A contract covering 3,000 Los Angeles-area hotel workers expired on April 15. A management council representing nine of the 17 hotels involved terminated the agreement on June 1. On June 22, it declared an impasse and, on July 2, hotels began charging their workers $40 a month for health care coverage. The day before, more than 70 percent of the affected members of Local 11 of the Hotel and Restaurant Employees union (UNITE HERE) voted in a secret ballot on the employers' "last, final offer," with 92 percent rejecting the proposal.
"We know what's right," Burrus told the boisterous APWU crowd. "We know what these workers are going through. These are the lowest-paid hotel workers in the country ... That ain't right!"

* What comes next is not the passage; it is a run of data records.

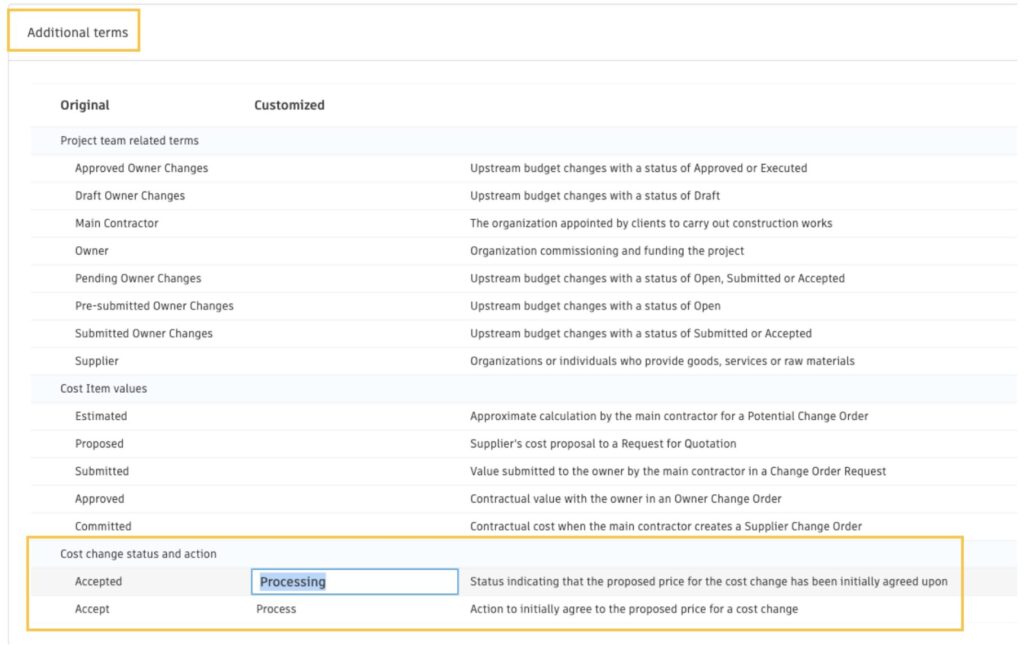Select the Pre-submitted Owner Changes term
Image resolution: width=1024 pixels, height=648 pixels.
(x=154, y=306)
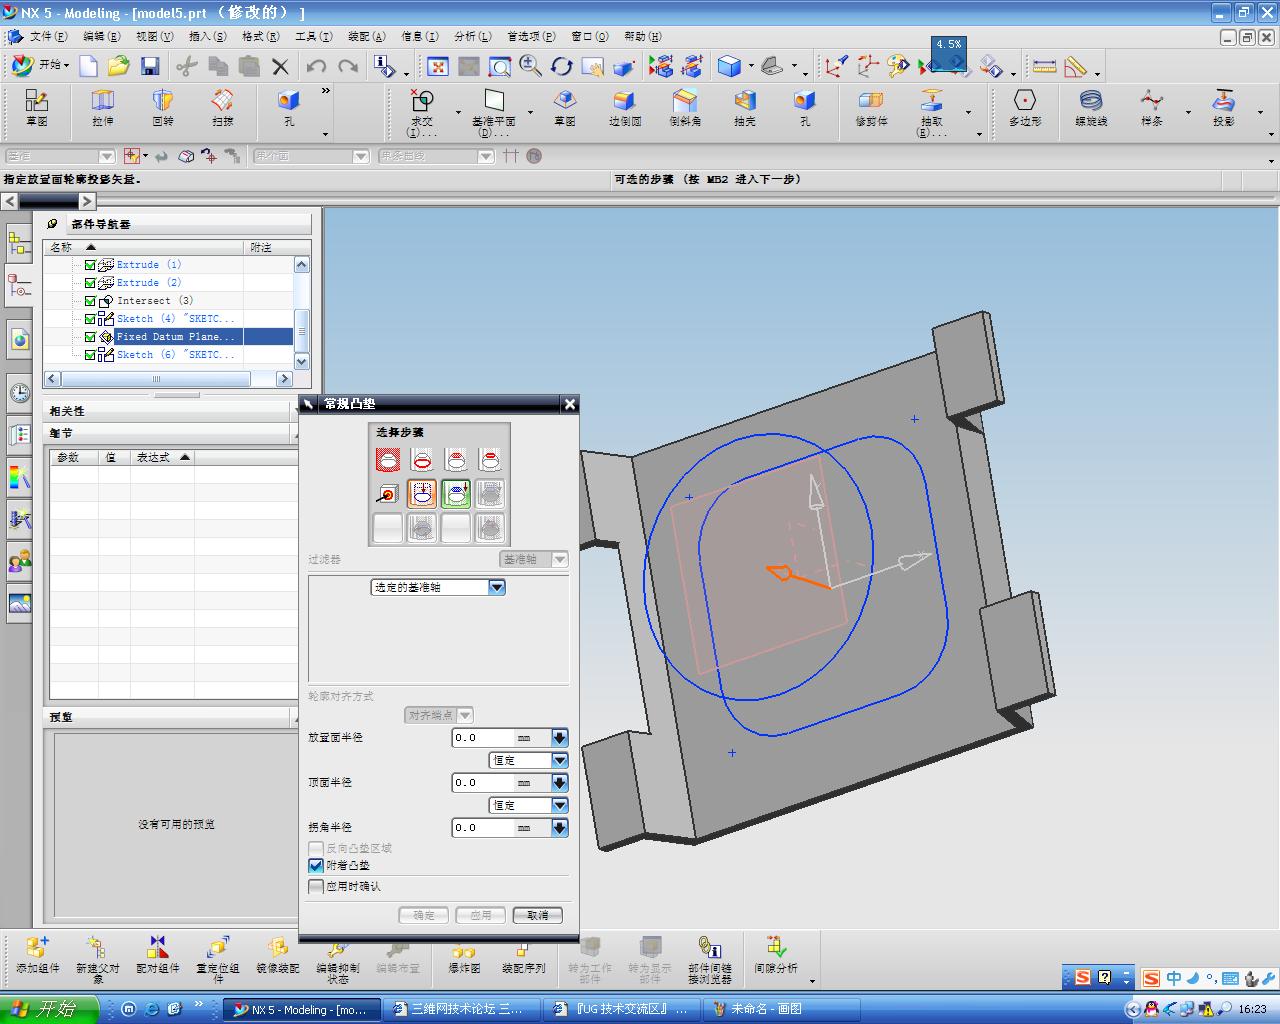Select Fixed Datum Plane in part navigator
This screenshot has width=1280, height=1024.
click(175, 337)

"We're demanding that the management council come back to the table. You don't negotiate with mediators... You negotiate eyeball to eyeball. So we say to management: 'Come back to the bargaining table. Come back and let's deal with it!'"
"And if hotel management does not come back, they can be sure that the APWU will ... not ... come ... back ."
Maria Elena Durazo, president of Local 11, addressed the convention Monday, and thanked the APWU for bringing its business to the city. Also speaking on behalf of HERE at the rally was the Rev. David L. Wheeler, an organizer for Clergy and Laity United for Economic Justice (CLUE), an interfaith association of religious leaders. "We stand together with the hotel workers," Wheeler said. "CLUE believes in the dignity and value of every human being, and especially of working people."
Burrus said the APWU rally has "demonstrated the solidarity among workers in this country. We hope it becomes infectious, and that all workers band together. And APWU is willing to stand at the vanguard, showing the labor movement what the word solidarity is all about."